WOHI
- East Liverpool, Ohio; United States;
- Broadcast area: East Liverpool, Ohio
- Frequency: 1490 kHz
- Branding: "WOHI Classic Hits" "100.5 WOMP-FM" during simulcasts with WOMP-FM.

Programming
- Format: Classic hits

Ownership
- Owner: Cody Barack; (Ohio Midland Newsgroup, LLC);
- Sister stations: WCDK, WLYV, WRQY, WBGI-FM, WEIR, WOMP-FM

History
- First air date: December 1, 1949
- Call sign meaning: Ohio

Technical information
- Licensing authority: FCC
- Facility ID: 13710
- Class: C
- Power: 1,000 watts unlimited
- Transmitter coordinates: 40°37′47.2″N 80°36′8.3″W﻿ / ﻿40.629778°N 80.602306°W
- Translator: 103.9 W280FL (East Liverpool)

Links
- Public license information: Public file; LMS;
- Webcast: Listen Live
- Website: rivernetworkradio.com

= WOHI =

WOHI (1490 AM) is a radio station broadcasting a classic hits format. Licensed to East Liverpool, Ohio, United States, it serves the East Liverpool area. The station is currently owned by Cody Barack through licensee Ohio Midland Newsgroup, LLC.

WOHI (Woah-Hi) was joined by an FM station (WOHI-FM 104.3) years after it came on the air. Their former slogan was "Music of Your Life", with a nostalgia format.

Once Keymarket purchased the stations, they moved 104.3 to Moon Township, and gave it the WOGI call sign. It is now boasting their "Froggy" country format while 1490 WOHI is still in East Liverpool, did have the "Pickle" format. Before that, Keymarket had programmed a sports format from ESPN Radio on WOHI.
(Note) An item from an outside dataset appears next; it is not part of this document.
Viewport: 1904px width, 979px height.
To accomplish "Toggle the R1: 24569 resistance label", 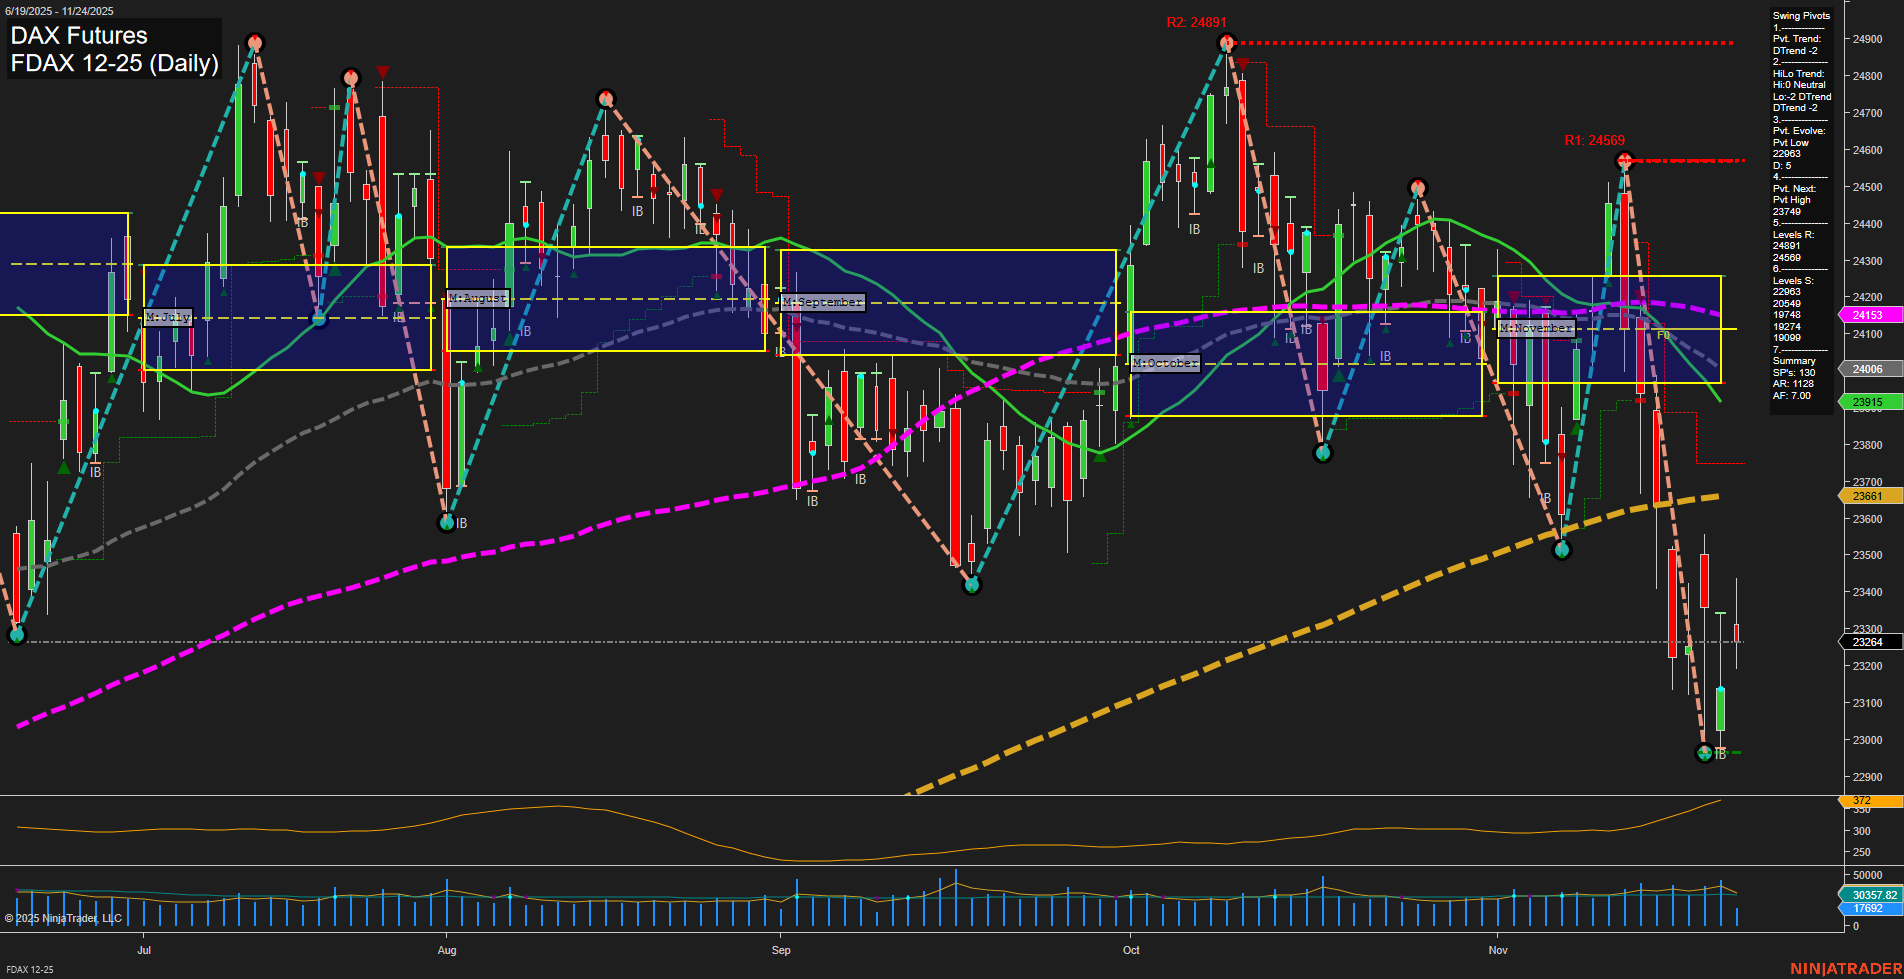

On April 8, 2025 Forever Media announced it would be selling WOHI-AM and two FM translators to Cody Barack Ohio Midland Newsgroup, LLC. On June 9, 2025 the FCC approved the sale and on June 26, 2025 the deal was Consummation. On that date the station started to simulcast WOMP-FM out of Bellaire, OH. Sometime in the middle of July 2025, WOHI-AM went to be programmed separately from WOMP-FM. Expect for WOMP-FM weekday morning and Open House Party.